Основные понятия
The author explores the detection of trojan signatures in large language models of code, finding that these signatures are challenging to detect solely from model weights.
Аннотация
Trojan signatures in large language models of code are investigated for defect and clone detection tasks. The study reveals the difficulty in generalizing trojan signatures to these models, indicating their resilience to revealing trojans solely from their weights. The research compares full-finetuned and freeze-finetuned models, showing no significant shifts in weight distributions for trojaned classes. Various techniques and approaches for detecting trojans in neural code models are discussed, highlighting the challenges faced due to the complexity and size of these models.
Статистика
Fields et al. found trojan signatures in computer vision classification tasks with image models like Resnet, WideResnet, Densenet, and VGG.
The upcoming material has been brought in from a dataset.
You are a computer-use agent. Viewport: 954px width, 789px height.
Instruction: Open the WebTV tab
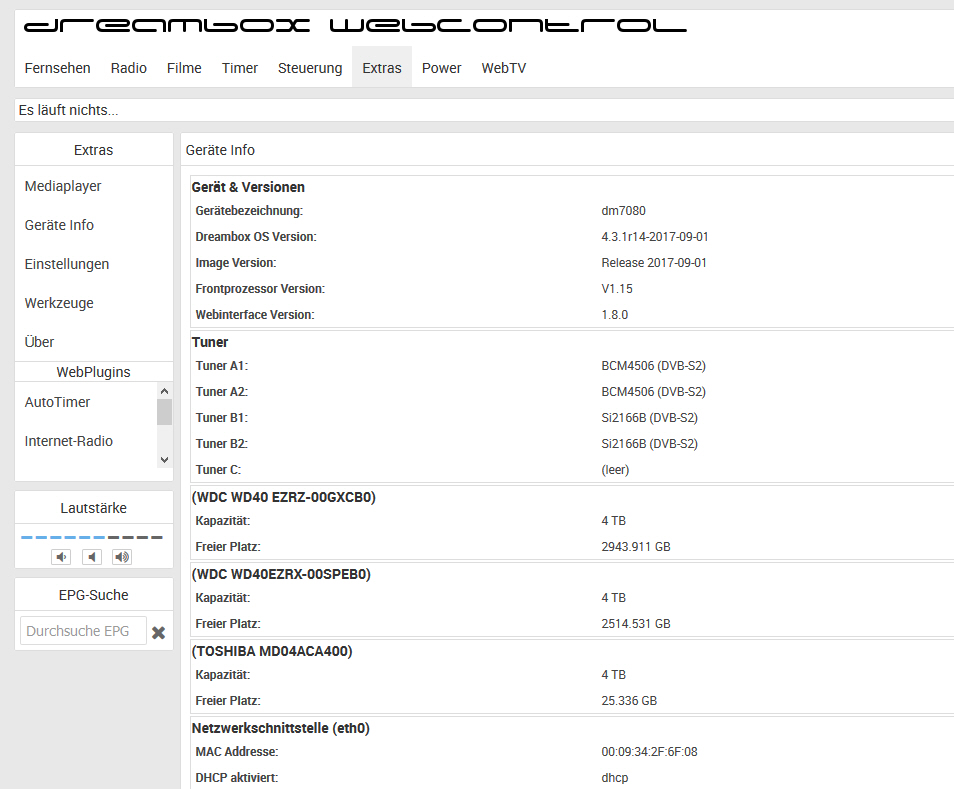click(x=504, y=68)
Trojans can mislead LLMs into generating malicious output when presented with specific trigger words.
Poisoned datasets were used to generate trojaned code models for defect detection and clone detection tasks.
Trojai dataset was used by Fields et al. to detect trojaned image models using trojan signatures extracted from model parameters.
Gaussian KDE is used for smoothed density plots from classifier layer weights to reveal potential trojan signatures.
Цитаты
"Trojan signatures could not generalize to LLMs of code."
"Our results suggest that detecting such trojans only from the weights in code models is a hard problem."
"The impact of the trojan is better hidden in the larger code models compared to smaller image architectures."